DIG4EL: Computer-assisted generation of didactic grammars for endangered languages
Presenter(s)
Affiliation
Topic
Intersection of research, theory, and practice
Type
Papers
Abstract
This communication aims at presenting an effort supporting the teaching and learning of endangered languages by providing a dedicated method and software to facilitate the creation of didactic grammars. Over 60% of the world’s languages are documented only by basic grammatical sketches, making such pedagogical material a rare occurrence. Developing explicit grammatical competence is important for second-language learners, as relying solely on naturalistic learning approaches may not yield advanced language proficiency. Efforts to design systems that produce automated grammatical descriptions have been well-received by teachers. However, these systems are primarily designed for linguists and can only support languages with substantial corpora and existing documentation.
Our method and software, Digital Inferential Grammars for Endangered Languages (DIG4EL), enable the creation of didactic content with minimal resources, even for languages without a pre-existing digital corpus. This is achieved through a combination of:
• A robust theoretical framework based on the Radical Construction Grammar of William Croft.
• The guided collection of rich grammatical data using the Conversational Questionnaires method of Alexandre Francois.
• The wealth of descriptive data accumulated by linguists, beginning with the data contained in the World Atlas of Language Structures (WALS) and Grambank.

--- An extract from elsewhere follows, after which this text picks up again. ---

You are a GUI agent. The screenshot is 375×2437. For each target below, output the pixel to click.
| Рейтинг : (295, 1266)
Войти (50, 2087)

• Insights from neuroscience and second-language acquisition research, particularly concerning endangered languages.
• Dedicated Natural Language Processing algorithms combining Abstract Grammatical Representation, Bayesian Networks and Loopy Belief Propagation.
An initial focus on the description of canonical word order demonstrates that DIG4EL correctly infers 75% of unknown parameters related to word order across the 116 languages in WALS that provide sufficient parameters for testing. An experimental version of DIG4EL is already online and used with Oceanic languages by linguists and language teachers.
All algorithms, methods, and software code are made publicly available and adhere to the principles of FAIR data and the CARE principles for Indigenous data governance.